ENRIQUE GARRIDO
Iniciamos otro año y con ello viene la esperanza de reinvención, la posibilidad de reajustar nuestra rutina como si la estabilidad fuera algo de lo que deberíamos avergonzarnos. Pese a que el calendario gregoriano es una convención meramente humana, no podemos negar que la traslación de la Tierra alrededor del Sol nos trae una sensación de término, de una transición de ciclos y la apertura de la puerta al cambio.
Toda esta etapa se traduce en deseos atribuidos a la fuerza cósmica que trae el cambio de agenda o calendario de pared. Así, gran parte de la población hace propósitos, los cuales, combinados con las campanadas, tienen la bendición para facilitar su cumplimiento, o al menos eso es lo que esperamos; sin embargo, con el tiempo el ánimo decae, nos cuesta levantarnos e ir a correr, los libros se comienzan a acumular, y así poco a poco volvemos a la rutina que tanto nos molestaba, pero que nos costó construir.
La culpa aparece, y esa suscripción al gimnasio, a los clubes de lectura, esos cursos que pagamos en plataformas se convierten en incomodidad en la nuca, temblor en las manos, la frustración de haber fallado, de que no hay vuelta atrás, de que otro año se perdió, de que no somos lo suficientemente constantes o disciplinados, mientras, en redes vemos a gente cumplir esas metas que uno se propuso; poco importa que tengan estímulos monetarios o patrocinadores, o se trate de una cínica realidad construida a partir de la edición en los tiempos de la posverdad. Es nuestra culpa., aunque no nace sola, se cultiva.
Nos volvemos nuestro propio explotador, juez y verdugo, y en estas fechas es mayor. Una epidemia de autodesprecio, auspiciada en gran parte por la sociedad, aparece cada inicio de año bajo la exigencia de querer ser más productivos, aunque nuestro cuerpo no dé para más. Pero, ¿por qué nos sentimos culpables por no lograr dar más de nuestra capacidad?
Ya en 2010, el conocido filósofo surcoreano Byung-Chul Han nos habló de la sociedad del cansancio, este paisaje patológico caracterizado por elogiar el rendimiento por encima de todas las cualidades; la maximización de la producción como un afán del inconsciente social. En su libro, Han relata cómo la violencia neuronal, es decir, un desgaste mental constante, que provoca un exceso de positividad actual nos anula y mantiene nuestro sistema nervioso autónomo simpático en constante alerta debido a la necesidad de preservar la competitividad y productividad, sin permitir ningún descanso mental.
No me malentiendan, cualquiera tiene derecho a establecer metas y también a desfallecer en su búsqueda. Mi intención es plantear su contracara: el derecho a decir “hasta aquí llegué”, no como una forma de holgazanería, sino como afirmación de nuestra individualidad, de nuestra personalidad y, sobre todo, de nuestro límite. Porque es justo allí, en el límite, donde realmente podemos definirnos. Establecerlo en una sociedad que rinde culto al trabajo, que admira y celebra el dolor como si fuera sinónimo de mérito, y que parece necesitar vernos exhaustos para funcionar, es también un acto político y personal.
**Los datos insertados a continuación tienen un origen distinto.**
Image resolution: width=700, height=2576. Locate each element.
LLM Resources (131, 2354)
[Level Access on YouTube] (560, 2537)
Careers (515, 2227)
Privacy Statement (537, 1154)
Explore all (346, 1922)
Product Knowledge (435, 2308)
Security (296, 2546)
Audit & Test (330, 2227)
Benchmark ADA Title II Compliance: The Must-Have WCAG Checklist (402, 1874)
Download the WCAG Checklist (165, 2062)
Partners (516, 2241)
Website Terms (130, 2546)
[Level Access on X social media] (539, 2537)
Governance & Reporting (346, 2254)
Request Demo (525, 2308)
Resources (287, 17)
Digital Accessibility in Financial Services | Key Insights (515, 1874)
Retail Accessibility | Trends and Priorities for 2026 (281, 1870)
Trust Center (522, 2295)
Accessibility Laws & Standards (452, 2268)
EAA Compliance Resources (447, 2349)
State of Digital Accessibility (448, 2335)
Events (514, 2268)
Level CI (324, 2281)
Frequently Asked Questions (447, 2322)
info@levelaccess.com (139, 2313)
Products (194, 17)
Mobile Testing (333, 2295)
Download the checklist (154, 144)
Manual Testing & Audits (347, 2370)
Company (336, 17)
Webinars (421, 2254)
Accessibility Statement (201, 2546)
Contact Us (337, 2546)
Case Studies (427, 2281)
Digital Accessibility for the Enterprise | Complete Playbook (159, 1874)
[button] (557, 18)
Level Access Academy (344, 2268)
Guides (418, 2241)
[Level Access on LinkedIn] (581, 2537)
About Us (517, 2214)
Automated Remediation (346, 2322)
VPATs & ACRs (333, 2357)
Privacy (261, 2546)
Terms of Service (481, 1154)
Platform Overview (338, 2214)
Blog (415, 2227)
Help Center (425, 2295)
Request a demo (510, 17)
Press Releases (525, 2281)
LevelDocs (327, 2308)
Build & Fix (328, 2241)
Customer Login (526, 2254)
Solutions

Así, no tener propósitos debería ser, en sí mismo, un propósito: uno que no promete productividad, pero sí una forma más honesta de estar en el mundo.
En una sociedad del cansancio que mide el valor en resultados y el tiempo en rendimiento, no tener propósitos puede ser un acto íntimo de desobediencia. Un silencio frente a la exigencia, una pausa frente al ruido, una forma de comenzar el año sin la violencia de prometerse algo imposible. Porque a veces no hace falta reinventarse, basta con no romperse más.